Screenshot grounding data:
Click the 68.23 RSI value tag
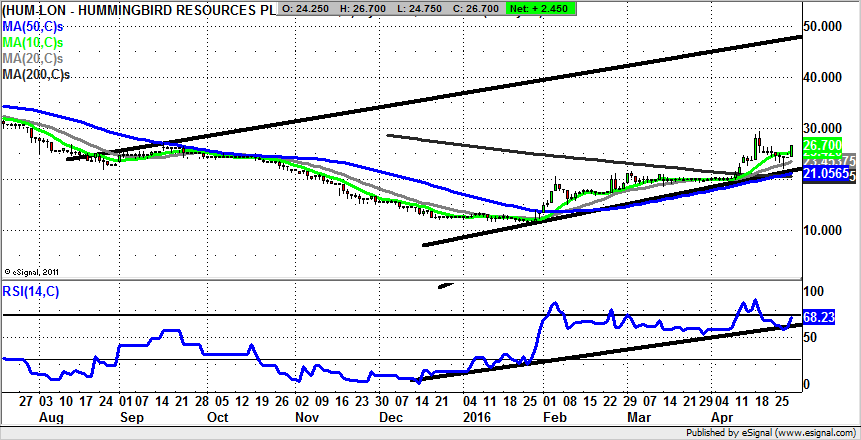click(x=818, y=317)
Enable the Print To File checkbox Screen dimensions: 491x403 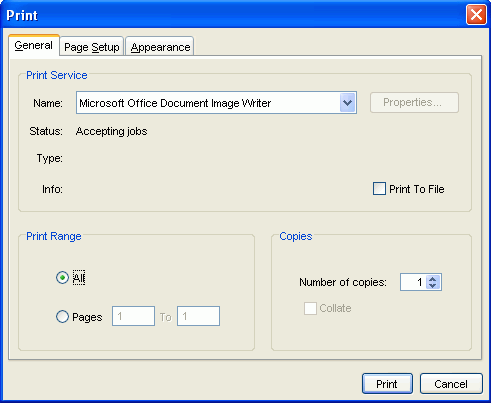pos(379,189)
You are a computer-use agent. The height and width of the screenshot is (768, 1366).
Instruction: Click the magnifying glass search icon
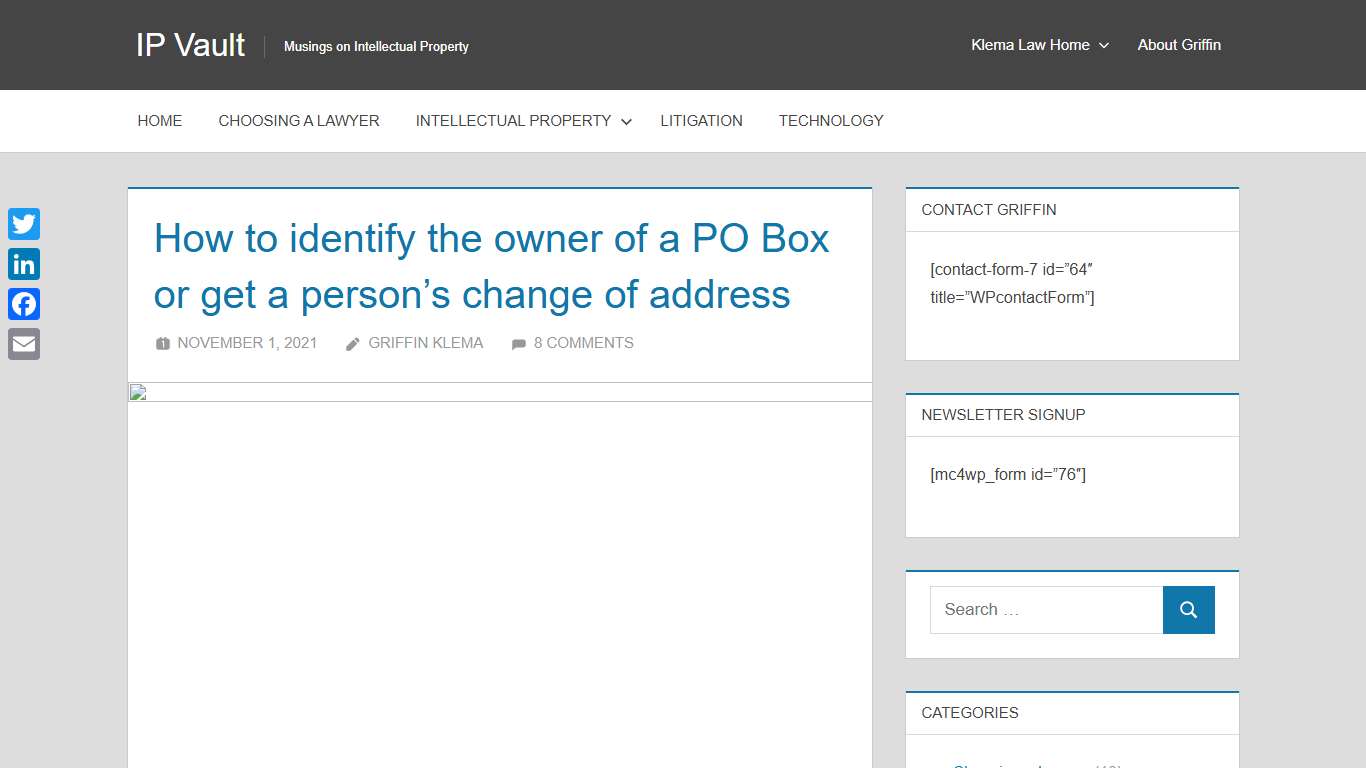pyautogui.click(x=1188, y=609)
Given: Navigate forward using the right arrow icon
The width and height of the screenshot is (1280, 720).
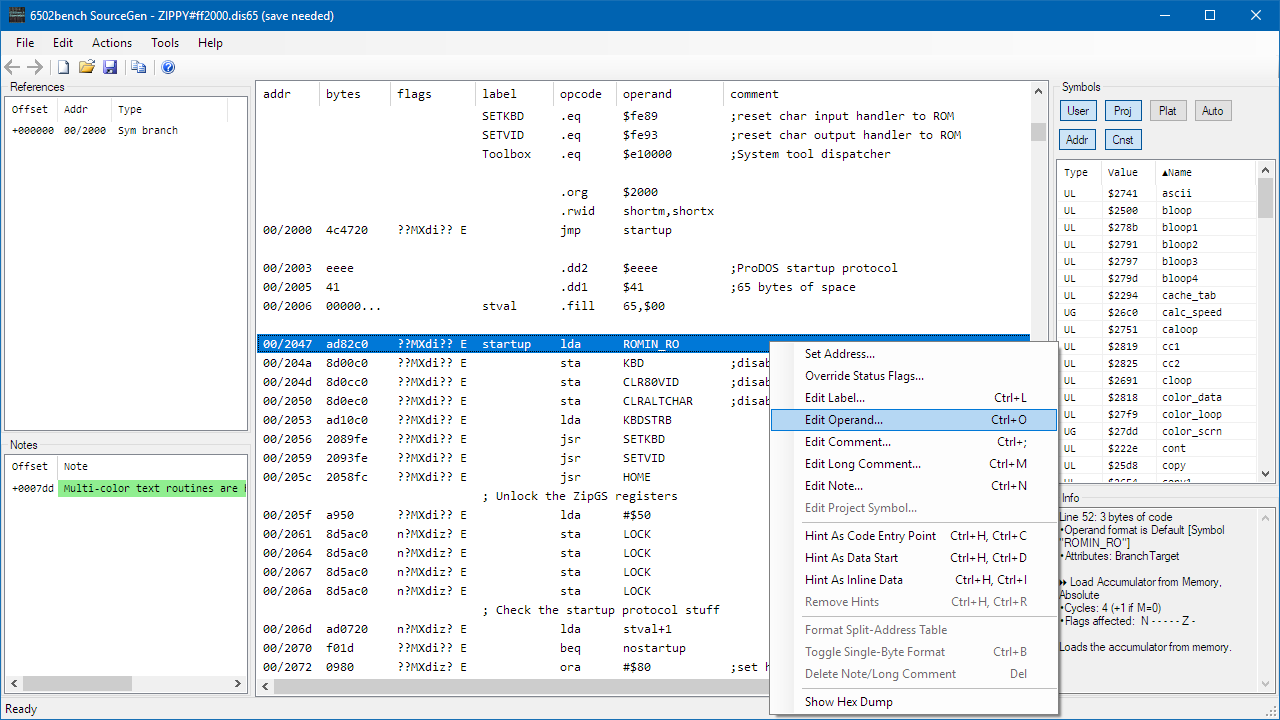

What you will do:
Looking at the entries above, say how many lines contain the word "height". Nothing but the number is needed.

Response to this task:
2